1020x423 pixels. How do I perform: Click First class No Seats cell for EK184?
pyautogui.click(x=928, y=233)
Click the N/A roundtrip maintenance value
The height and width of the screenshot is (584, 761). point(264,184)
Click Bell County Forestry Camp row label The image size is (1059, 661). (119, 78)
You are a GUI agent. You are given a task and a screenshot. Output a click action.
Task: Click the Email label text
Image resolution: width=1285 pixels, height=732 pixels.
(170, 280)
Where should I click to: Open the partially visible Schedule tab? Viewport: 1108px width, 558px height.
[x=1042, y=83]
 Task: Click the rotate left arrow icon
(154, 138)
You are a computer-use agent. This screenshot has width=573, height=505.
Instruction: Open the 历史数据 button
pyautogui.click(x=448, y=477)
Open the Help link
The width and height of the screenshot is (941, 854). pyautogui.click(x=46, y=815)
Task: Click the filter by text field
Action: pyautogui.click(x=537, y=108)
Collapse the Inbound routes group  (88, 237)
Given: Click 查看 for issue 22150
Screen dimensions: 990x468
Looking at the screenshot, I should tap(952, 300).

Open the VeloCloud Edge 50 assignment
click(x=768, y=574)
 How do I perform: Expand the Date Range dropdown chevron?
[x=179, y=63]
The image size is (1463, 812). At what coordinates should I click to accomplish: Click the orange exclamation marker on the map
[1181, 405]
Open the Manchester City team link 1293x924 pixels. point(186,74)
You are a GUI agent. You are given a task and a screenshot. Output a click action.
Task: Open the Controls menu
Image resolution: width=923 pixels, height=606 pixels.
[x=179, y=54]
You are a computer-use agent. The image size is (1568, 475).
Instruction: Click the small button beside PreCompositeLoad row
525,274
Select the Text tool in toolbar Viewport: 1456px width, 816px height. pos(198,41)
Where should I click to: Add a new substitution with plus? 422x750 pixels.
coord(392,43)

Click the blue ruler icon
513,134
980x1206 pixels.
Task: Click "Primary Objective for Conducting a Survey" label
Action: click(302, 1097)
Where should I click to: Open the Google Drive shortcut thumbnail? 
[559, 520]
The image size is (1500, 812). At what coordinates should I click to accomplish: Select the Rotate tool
···
- _WORK INSTRUCTION_:
Reproduce, exactly and with both ends included, every line from the one that contains "Instruction: Open the 历史数据 button" to the end of the listing above.

- _SOLVED PROBLEM_:
Instruction: Open the 历史数据 button
pyautogui.click(x=448, y=477)
Open the Help link
The width and height of the screenshot is (941, 854). pyautogui.click(x=46, y=815)
Task: Click the filter by text field
Action: pyautogui.click(x=537, y=108)
Collapse the Inbound routes group  (88, 237)
Given: Click 查看 for issue 22150
Screen dimensions: 990x468
Looking at the screenshot, I should tap(952, 300).

Open the VeloCloud Edge 50 assignment
click(x=768, y=574)
 How do I perform: Expand the Date Range dropdown chevron?
[x=179, y=63]
The image size is (1463, 812). At what coordinates should I click to accomplish: Click the orange exclamation marker on the map
[1181, 405]
Open the Manchester City team link 1293x924 pixels. point(186,74)
You are a GUI agent. You are given a task and a screenshot. Output a click action.
Task: Open the Controls menu
Image resolution: width=923 pixels, height=606 pixels.
[x=179, y=54]
You are a computer-use agent. The image size is (1568, 475).
Instruction: Click the small button beside PreCompositeLoad row
525,274
Select the Text tool in toolbar Viewport: 1456px width, 816px height. pos(198,41)
Where should I click to: Add a new substitution with plus? 422x750 pixels.
coord(392,43)

Click the blue ruler icon
513,134
980x1206 pixels.
Task: Click "Primary Objective for Conducting a Survey" label
Action: click(302, 1097)
Where should I click to: Open the Google Drive shortcut thumbnail? 
[559, 520]
The image size is (1500, 812). At what coordinates should I click to accomplish: Select the Rotate tool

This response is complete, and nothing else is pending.